====== Material to process ======
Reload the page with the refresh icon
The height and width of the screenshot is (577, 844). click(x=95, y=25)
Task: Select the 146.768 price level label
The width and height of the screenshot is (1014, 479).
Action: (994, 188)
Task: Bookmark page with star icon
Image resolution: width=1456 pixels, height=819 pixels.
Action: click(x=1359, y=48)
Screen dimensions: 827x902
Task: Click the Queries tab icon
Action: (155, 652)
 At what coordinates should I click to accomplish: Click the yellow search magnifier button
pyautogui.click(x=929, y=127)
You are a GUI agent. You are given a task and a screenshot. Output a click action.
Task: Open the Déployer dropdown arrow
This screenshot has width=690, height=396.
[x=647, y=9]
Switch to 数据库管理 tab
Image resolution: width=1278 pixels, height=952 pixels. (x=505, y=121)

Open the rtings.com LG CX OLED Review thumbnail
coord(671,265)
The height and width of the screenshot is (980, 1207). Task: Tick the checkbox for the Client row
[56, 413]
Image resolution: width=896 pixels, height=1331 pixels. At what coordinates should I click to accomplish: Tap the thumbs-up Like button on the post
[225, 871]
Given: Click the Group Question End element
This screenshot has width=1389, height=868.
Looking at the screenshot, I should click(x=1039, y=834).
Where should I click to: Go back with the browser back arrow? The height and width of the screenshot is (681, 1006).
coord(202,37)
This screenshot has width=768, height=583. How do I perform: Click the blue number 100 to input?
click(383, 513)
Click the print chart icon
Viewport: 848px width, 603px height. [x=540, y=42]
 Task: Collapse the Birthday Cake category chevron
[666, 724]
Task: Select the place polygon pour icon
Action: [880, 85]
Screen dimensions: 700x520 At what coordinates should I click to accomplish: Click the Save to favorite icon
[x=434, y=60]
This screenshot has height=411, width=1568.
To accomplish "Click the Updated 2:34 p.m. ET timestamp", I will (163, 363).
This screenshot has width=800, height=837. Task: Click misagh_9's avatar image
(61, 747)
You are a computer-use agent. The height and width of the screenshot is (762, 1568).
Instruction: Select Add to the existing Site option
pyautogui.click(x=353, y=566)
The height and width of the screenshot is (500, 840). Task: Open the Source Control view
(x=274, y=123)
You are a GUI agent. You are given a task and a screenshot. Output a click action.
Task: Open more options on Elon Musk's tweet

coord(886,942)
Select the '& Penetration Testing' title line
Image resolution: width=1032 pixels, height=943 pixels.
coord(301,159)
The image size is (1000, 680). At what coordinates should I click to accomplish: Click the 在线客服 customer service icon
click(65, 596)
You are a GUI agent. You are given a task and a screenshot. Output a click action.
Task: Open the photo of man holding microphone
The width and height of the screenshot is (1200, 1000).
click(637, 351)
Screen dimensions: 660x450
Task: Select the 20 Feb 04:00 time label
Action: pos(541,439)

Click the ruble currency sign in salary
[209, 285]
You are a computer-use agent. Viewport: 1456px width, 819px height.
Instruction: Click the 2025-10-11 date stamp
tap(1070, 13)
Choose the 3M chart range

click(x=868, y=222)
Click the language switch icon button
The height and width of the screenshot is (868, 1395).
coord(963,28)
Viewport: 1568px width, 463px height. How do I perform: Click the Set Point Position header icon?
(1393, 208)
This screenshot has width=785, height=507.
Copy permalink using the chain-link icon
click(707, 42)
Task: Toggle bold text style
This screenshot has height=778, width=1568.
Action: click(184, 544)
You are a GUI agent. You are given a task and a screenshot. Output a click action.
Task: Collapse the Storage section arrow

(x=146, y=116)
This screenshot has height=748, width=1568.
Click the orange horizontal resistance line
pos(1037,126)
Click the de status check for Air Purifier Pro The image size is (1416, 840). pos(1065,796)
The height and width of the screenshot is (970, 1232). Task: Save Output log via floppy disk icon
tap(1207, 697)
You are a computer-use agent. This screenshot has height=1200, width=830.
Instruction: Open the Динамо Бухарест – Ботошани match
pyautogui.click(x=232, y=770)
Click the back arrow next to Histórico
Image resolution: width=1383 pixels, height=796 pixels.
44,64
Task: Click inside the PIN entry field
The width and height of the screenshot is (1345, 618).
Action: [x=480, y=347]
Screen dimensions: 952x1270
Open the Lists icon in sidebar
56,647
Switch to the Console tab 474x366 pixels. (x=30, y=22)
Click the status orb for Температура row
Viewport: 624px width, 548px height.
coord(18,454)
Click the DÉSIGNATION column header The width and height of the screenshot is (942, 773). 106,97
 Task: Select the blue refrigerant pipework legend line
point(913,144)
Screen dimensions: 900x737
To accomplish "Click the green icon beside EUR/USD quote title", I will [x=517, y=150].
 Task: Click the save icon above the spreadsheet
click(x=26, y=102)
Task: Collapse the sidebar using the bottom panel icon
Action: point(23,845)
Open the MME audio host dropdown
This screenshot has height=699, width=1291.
======
Short problem:
Copy out all of the items above word for word.

Answer to this problem:
Reload the page with the refresh icon
The height and width of the screenshot is (577, 844). click(x=95, y=25)
Task: Select the 146.768 price level label
The width and height of the screenshot is (1014, 479).
Action: (994, 188)
Task: Bookmark page with star icon
Image resolution: width=1456 pixels, height=819 pixels.
Action: click(x=1359, y=48)
Screen dimensions: 827x902
Task: Click the Queries tab icon
Action: (155, 652)
 At what coordinates should I click to accomplish: Click the yellow search magnifier button
pyautogui.click(x=929, y=127)
You are a GUI agent. You are given a task and a screenshot. Output a click action.
Task: Open the Déployer dropdown arrow
This screenshot has width=690, height=396.
[x=647, y=9]
Switch to 数据库管理 tab
Image resolution: width=1278 pixels, height=952 pixels. (x=505, y=121)

Open the rtings.com LG CX OLED Review thumbnail
coord(671,265)
The height and width of the screenshot is (980, 1207). Task: Tick the checkbox for the Client row
[56, 413]
Image resolution: width=896 pixels, height=1331 pixels. At what coordinates should I click to accomplish: Tap the thumbs-up Like button on the post
[225, 871]
Given: Click the Group Question End element
This screenshot has width=1389, height=868.
Looking at the screenshot, I should click(x=1039, y=834).
Where should I click to: Go back with the browser back arrow? The height and width of the screenshot is (681, 1006).
coord(202,37)
This screenshot has width=768, height=583. How do I perform: Click the blue number 100 to input?
click(383, 513)
Click the print chart icon
Viewport: 848px width, 603px height. [x=540, y=42]
 Task: Collapse the Birthday Cake category chevron
[666, 724]
Task: Select the place polygon pour icon
Action: [880, 85]
Screen dimensions: 700x520 At what coordinates should I click to accomplish: Click the Save to favorite icon
[x=434, y=60]
This screenshot has height=411, width=1568.
To accomplish "Click the Updated 2:34 p.m. ET timestamp", I will (163, 363).
This screenshot has width=800, height=837. Task: Click misagh_9's avatar image
(61, 747)
You are a computer-use agent. The height and width of the screenshot is (762, 1568).
Instruction: Select Add to the existing Site option
pyautogui.click(x=353, y=566)
The height and width of the screenshot is (500, 840). Task: Open the Source Control view
(x=274, y=123)
You are a GUI agent. You are given a task and a screenshot. Output a click action.
Task: Open more options on Elon Musk's tweet

coord(886,942)
Select the '& Penetration Testing' title line
Image resolution: width=1032 pixels, height=943 pixels.
coord(301,159)
The image size is (1000, 680). At what coordinates should I click to accomplish: Click the 在线客服 customer service icon
click(65, 596)
You are a GUI agent. You are given a task and a screenshot. Output a click action.
Task: Open the photo of man holding microphone
The width and height of the screenshot is (1200, 1000).
click(637, 351)
Screen dimensions: 660x450
Task: Select the 20 Feb 04:00 time label
Action: pos(541,439)

Click the ruble currency sign in salary
[209, 285]
You are a computer-use agent. Viewport: 1456px width, 819px height.
Instruction: Click the 2025-10-11 date stamp
tap(1070, 13)
Choose the 3M chart range

click(x=868, y=222)
Click the language switch icon button
The height and width of the screenshot is (868, 1395).
coord(963,28)
Viewport: 1568px width, 463px height. How do I perform: Click the Set Point Position header icon?
(1393, 208)
This screenshot has width=785, height=507.
Copy permalink using the chain-link icon
click(707, 42)
Task: Toggle bold text style
This screenshot has height=778, width=1568.
Action: click(184, 544)
You are a GUI agent. You are given a task and a screenshot. Output a click action.
Task: Collapse the Storage section arrow

(x=146, y=116)
This screenshot has height=748, width=1568.
Click the orange horizontal resistance line
pos(1037,126)
Click the de status check for Air Purifier Pro The image size is (1416, 840). pos(1065,796)
The height and width of the screenshot is (970, 1232). Task: Save Output log via floppy disk icon
tap(1207, 697)
You are a computer-use agent. This screenshot has height=1200, width=830.
Instruction: Open the Динамо Бухарест – Ботошани match
pyautogui.click(x=232, y=770)
Click the back arrow next to Histórico
Image resolution: width=1383 pixels, height=796 pixels.
44,64
Task: Click inside the PIN entry field
The width and height of the screenshot is (1345, 618).
Action: [x=480, y=347]
Screen dimensions: 952x1270
Open the Lists icon in sidebar
56,647
Switch to the Console tab 474x366 pixels. (x=30, y=22)
Click the status orb for Температура row
Viewport: 624px width, 548px height.
coord(18,454)
Click the DÉSIGNATION column header The width and height of the screenshot is (942, 773). 106,97
 Task: Select the blue refrigerant pipework legend line
point(913,144)
Screen dimensions: 900x737
To accomplish "Click the green icon beside EUR/USD quote title", I will [x=517, y=150].
 Task: Click the save icon above the spreadsheet
click(x=26, y=102)
Task: Collapse the sidebar using the bottom panel icon
Action: point(23,845)
Open the MME audio host dropdown
This screenshot has height=699, width=1291.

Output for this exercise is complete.